Seorang hamba sejati tidak pernah merasa cukup dengan ibadah yang ia lakukan. Meskipun sudah mengerjakan amal sebanyak mungkin, ia tetap melihat dirinya kecil di hadapan kebesaran Rububiyyah Allah.

Ia tidak pernah berbangga dengan amal, karena menyadari bahwa amal itu pun hanya bisa dilakukan berkat taufik dan pertolongan-Nya. Inilah yang dimaksud dengan kesempurnaan dalam penghambaan: merasa tidak memiliki apa-apa, tidak mengandalkan apa-apa dari diri sendiri, dan hanya melihat Allah sebagai Sumber segala kebaikan, kemuliaan, dan kasih sayang.

Dalam tradisi sufi, doa menjadi salah satu jalan untuk melatih diri dalam merasakan kehinaan di hadapan Allah. Di antara doa yang masyhur diajarkan oleh al-Fard ar-Rabbani, Maulana asy-Syekh ‘Abdus Salam Syitta adalah:

اللَّهُمَّ إِنِّي أَسْأَلُكَ كَشْفًا أَشْهَدُ بِهِ عَجْزِي وَصِغَرِي فِي عَيْنِي نَفْسِي
إِلَهِي أَنْتَ الْقَوِيُّ وَأَنَا الضَّعِيفُ، وَأَنْتَ الْعَزِيزُ وَأَنَا الذَّلِيلُ، وَأَنْتَ الْغَنِيُّ وَأَنَا الْفَقِيرُ، وَأَنْتَ الْقَادِرُ وَأَنَا الْعَاجِزُ، وَأَنْتَ الْقَاهِرُ وَأَنَا الْمَقْهُورُ، وَأَنْتَ التَّوَّابُ الْغَفُورُ وَأَنَا الْمُخْطِئُ الْمُسِيءُ

Doa ini merupakan cermin terdalam dari sikap ʿubudiyyah seorang hamba yang benar-benar sadar akan hakikat dirinya. Ia memohon agar Allah membuka hijab (kashf), sehingga ia dapat menyaksikan kelemahan, kekurangan, dan kefanaannya sendiri di hadapan Sang Pencipta. Dengan doa ini, seorang hamba menyerahkan dirinya secara total: mengakui kelemahannya di hadapan kekuatan Allah, kefakirannya di hadapan kekayaan Allah, kehinaannya di hadapan kemuliaan Allah, dan kesalahannya di hadapan ampunan Allah.

Makna doa ini bukan sekadar ungkapan kata-kata, melainkan latihan batin untuk menumbuhkan rasa rendah hati, menjauhkan diri dari kesombongan, dan mengikis rasa cukup dari dalam jiwa.
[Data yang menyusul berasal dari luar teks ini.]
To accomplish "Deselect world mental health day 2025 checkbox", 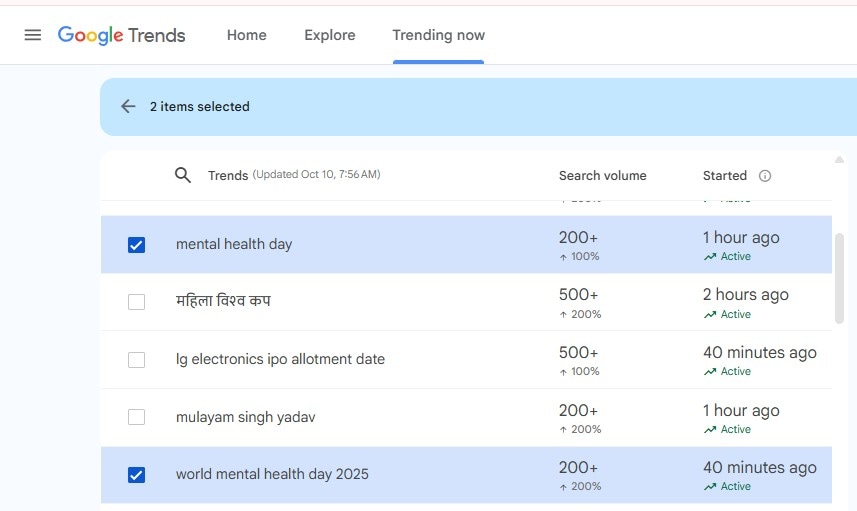I will [137, 475].
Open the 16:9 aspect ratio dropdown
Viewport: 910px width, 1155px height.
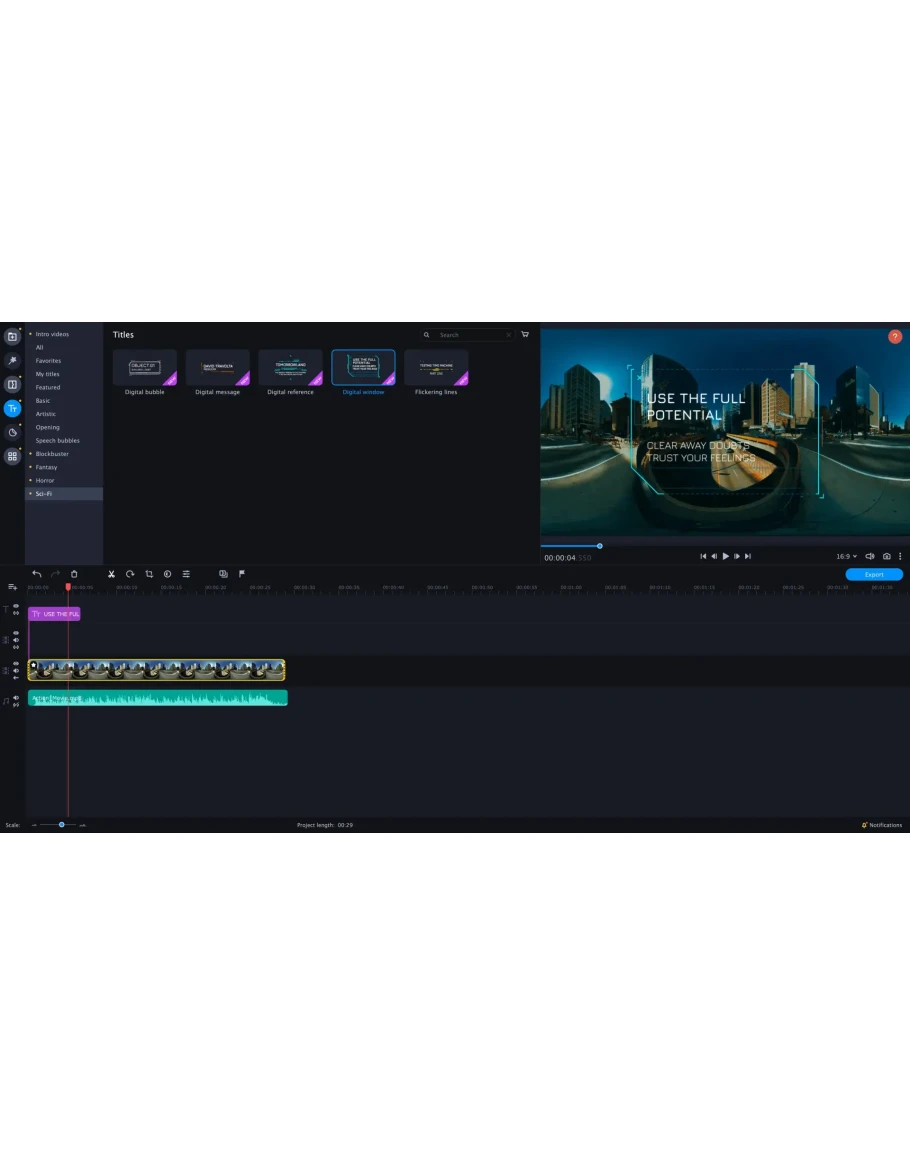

Hati yang selalu bergantung kepada Allah akan merasa tenteram karena tahu bahwa semua kekuatan hanya milik-Nya, dan tidak ada sesuatu pun dari dirinya yang patut dibanggakan.

Inilah jalan panjang menuju penghambaan yang sejati—jalan para kekasih Allah yang menjadikan fana (sirna) sebagai tanda cinta, dan bergantung sepenuhnya kepada Allah sebagai inti kehidupan rohaninya.